Try to check macs and dest vtep ips on both sites

bridge fdb show dev vxlan122
This comment was removed by tom.siewert.

My last comment was wrong, here are the outputs for bridge fdb show dev vxlan122:

Source side (october router):

bridge fdb show dev vxlan122
00:00:00:00:00:00 dst 116.202.x.xxx self permanent

Destination side:

bridge fdb show dev vxlan122
00:00:00:00:00:00 dst 45.xx.xx.x self permanent

Check out the October versions on both sides.
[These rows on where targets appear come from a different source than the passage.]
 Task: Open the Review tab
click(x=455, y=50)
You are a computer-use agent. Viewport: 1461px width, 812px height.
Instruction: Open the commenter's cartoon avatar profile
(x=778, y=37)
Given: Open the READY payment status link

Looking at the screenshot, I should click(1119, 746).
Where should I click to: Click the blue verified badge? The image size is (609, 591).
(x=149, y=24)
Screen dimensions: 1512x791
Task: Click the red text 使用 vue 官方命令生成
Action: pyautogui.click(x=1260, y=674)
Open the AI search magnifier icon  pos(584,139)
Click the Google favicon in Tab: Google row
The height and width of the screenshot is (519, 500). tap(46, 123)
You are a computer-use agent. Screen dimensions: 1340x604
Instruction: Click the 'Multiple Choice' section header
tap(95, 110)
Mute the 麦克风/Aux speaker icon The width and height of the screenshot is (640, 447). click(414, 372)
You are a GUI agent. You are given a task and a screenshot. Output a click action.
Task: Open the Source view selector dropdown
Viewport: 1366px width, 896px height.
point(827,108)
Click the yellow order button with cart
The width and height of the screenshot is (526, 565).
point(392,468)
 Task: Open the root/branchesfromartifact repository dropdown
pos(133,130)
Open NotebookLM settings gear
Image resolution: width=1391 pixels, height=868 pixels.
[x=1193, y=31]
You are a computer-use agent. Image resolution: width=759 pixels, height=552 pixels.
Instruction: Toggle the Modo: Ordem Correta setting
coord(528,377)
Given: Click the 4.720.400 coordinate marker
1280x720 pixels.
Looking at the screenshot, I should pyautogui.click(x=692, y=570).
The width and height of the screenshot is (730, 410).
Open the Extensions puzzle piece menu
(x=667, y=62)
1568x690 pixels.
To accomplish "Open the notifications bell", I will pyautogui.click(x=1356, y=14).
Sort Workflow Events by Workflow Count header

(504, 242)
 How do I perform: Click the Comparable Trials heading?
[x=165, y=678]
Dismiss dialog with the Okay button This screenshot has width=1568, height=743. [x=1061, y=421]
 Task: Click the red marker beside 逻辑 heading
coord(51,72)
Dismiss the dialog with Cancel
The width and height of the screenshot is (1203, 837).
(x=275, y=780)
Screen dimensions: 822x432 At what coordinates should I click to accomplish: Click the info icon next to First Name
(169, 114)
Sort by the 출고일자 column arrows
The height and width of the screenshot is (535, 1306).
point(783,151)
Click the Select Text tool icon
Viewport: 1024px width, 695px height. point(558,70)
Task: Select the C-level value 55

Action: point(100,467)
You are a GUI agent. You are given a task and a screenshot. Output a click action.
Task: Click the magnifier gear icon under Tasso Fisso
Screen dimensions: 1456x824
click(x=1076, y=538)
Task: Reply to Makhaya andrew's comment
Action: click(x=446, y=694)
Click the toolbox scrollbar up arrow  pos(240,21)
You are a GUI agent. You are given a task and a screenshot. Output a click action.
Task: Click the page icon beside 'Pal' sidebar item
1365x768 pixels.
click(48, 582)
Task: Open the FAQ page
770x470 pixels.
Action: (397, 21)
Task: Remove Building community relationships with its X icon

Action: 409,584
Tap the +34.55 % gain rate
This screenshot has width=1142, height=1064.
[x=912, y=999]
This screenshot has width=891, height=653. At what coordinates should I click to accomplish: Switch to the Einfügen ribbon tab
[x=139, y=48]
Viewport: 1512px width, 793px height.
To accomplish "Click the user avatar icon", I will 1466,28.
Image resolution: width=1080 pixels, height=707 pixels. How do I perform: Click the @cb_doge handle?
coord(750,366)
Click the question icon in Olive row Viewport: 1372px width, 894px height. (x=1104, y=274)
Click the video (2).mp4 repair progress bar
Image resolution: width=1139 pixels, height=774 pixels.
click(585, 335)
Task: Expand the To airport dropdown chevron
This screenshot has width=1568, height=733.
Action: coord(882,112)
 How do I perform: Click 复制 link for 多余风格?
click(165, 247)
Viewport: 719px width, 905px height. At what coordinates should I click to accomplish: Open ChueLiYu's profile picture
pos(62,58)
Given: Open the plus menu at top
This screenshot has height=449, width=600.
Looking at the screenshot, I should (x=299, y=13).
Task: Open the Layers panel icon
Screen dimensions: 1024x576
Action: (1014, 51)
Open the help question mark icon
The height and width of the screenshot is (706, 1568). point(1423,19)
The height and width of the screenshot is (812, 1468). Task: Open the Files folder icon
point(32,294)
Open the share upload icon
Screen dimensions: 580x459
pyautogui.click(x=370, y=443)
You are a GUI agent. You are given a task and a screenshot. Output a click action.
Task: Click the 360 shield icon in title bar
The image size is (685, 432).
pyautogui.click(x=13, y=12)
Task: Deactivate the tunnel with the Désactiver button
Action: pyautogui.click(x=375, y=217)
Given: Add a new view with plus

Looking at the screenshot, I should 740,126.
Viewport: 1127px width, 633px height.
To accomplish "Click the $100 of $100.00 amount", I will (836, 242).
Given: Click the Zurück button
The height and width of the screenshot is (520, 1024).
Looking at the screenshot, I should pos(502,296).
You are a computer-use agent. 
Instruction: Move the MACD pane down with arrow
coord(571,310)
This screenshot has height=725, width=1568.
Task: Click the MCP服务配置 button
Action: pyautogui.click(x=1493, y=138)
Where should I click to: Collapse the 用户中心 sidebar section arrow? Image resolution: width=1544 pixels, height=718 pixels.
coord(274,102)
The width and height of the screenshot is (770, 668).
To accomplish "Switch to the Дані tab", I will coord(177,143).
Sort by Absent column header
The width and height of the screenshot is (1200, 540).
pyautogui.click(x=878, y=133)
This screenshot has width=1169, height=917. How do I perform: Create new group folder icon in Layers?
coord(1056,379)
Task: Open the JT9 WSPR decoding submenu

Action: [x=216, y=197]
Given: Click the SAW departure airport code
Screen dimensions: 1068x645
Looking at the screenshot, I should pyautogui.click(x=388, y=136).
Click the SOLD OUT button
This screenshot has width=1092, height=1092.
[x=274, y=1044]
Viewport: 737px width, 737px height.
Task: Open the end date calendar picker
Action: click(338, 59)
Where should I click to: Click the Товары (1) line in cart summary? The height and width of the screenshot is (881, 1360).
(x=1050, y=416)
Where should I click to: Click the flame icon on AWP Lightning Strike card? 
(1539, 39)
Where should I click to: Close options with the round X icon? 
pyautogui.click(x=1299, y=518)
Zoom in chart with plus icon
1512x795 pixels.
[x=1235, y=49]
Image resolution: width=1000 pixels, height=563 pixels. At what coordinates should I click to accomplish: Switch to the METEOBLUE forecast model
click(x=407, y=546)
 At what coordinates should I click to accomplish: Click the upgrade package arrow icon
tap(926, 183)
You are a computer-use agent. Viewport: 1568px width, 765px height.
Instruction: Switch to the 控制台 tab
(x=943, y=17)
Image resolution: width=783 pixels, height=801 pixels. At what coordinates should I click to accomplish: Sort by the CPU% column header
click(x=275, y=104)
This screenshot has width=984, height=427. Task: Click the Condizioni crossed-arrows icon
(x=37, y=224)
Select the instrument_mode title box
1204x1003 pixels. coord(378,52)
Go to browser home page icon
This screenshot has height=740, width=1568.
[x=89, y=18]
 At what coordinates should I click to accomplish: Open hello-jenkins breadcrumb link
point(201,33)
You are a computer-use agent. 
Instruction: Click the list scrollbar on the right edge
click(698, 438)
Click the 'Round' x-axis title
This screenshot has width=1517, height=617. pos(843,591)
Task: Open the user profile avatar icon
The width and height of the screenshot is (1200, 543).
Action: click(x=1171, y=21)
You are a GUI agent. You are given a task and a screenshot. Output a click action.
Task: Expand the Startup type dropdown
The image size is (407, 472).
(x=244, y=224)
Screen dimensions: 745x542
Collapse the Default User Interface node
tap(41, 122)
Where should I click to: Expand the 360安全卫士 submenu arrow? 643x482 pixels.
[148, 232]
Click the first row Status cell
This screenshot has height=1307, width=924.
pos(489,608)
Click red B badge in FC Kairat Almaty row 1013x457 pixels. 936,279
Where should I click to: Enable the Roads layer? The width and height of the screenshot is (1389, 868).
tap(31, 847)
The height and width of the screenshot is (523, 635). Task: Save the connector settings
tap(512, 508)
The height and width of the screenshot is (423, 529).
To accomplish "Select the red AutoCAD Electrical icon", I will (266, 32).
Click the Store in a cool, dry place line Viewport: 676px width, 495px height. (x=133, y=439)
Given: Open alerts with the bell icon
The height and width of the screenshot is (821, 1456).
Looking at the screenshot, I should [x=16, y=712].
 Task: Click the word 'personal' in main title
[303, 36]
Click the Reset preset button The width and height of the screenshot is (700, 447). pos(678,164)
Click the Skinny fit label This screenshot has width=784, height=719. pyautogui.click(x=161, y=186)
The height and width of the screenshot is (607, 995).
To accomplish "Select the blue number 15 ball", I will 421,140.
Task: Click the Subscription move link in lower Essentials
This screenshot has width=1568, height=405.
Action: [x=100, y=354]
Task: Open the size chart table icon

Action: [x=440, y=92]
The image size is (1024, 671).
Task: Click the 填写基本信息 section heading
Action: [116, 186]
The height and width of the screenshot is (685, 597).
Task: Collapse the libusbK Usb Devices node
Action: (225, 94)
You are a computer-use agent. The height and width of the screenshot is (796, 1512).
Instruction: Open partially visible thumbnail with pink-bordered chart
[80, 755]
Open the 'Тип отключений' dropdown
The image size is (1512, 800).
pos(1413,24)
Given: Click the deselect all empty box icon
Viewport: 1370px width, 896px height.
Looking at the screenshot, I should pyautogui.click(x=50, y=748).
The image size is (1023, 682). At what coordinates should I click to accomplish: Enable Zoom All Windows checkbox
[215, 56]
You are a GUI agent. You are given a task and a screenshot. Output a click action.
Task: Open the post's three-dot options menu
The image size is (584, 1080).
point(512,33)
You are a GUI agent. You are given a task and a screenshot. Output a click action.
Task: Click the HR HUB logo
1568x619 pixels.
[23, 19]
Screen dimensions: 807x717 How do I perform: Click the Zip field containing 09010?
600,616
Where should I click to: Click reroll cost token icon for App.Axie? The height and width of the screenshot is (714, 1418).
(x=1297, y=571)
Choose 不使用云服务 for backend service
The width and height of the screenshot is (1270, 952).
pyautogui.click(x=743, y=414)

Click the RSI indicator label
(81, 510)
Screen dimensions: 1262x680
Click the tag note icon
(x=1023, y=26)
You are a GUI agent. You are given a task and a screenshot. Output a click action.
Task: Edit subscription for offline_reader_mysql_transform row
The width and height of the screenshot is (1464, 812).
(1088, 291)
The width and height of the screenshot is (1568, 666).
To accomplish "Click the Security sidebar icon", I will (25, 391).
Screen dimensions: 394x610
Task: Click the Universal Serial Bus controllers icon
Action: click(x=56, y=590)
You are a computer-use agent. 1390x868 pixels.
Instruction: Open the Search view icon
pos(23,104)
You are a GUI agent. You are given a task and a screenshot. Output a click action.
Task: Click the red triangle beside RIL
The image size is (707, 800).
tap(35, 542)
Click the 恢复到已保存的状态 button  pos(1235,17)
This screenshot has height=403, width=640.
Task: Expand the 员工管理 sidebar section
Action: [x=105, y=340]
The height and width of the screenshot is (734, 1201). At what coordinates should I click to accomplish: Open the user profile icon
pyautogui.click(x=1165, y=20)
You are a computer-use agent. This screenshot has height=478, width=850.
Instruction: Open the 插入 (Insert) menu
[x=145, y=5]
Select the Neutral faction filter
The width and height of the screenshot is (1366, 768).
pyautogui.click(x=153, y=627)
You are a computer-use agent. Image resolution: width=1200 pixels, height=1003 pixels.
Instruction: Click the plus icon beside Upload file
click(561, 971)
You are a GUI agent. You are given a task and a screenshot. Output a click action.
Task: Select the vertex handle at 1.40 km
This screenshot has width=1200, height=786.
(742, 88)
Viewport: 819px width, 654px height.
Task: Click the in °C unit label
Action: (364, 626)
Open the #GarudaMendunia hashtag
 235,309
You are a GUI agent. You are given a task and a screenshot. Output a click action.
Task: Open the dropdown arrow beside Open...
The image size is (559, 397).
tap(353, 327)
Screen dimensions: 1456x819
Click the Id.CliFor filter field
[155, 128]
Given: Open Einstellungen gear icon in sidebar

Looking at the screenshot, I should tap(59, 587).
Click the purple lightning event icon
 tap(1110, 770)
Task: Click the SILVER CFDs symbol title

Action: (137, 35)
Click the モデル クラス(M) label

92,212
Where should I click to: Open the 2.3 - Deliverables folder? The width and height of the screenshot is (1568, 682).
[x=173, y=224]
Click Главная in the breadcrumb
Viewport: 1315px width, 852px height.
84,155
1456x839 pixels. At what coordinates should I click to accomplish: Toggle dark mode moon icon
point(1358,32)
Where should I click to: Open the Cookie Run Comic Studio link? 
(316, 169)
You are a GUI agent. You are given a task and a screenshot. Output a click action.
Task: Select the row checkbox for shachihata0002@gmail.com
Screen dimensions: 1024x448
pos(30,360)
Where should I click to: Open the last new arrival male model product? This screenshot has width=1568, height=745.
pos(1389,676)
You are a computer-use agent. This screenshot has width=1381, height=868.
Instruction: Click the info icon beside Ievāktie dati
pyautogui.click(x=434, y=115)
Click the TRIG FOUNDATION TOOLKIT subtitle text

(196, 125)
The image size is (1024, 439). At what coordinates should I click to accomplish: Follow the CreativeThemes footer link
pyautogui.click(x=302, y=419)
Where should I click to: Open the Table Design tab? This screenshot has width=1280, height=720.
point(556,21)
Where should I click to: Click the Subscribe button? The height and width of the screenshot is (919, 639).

I have investigated it now a bit deeper and found out that this router got migrated to VRF automatically (Our deployment stack automatically migrates upgraded/new deployed routers to VRF usage for OOB/VxLAN communication).

Why this also happen without the VRF is not really clear to me. Anyway, after adding vrf bind-to-all, the traffic gets routed correctly.

The task can be closed.

Viacheslav claimed this task.

Thank you.
Reopen the task or create a new one if you find some problems.

erkin renamed this task from VxLAN not working properly after upgrading to latest October build (also with newinstallation) to VxLAN not working properly after upgrading to latest October build and with a new installation.Aug 29 2021, 12:35 PM
erkin set Issue type to Bug (incorrect behavior).
erkin removed a subscriber: Active contributors.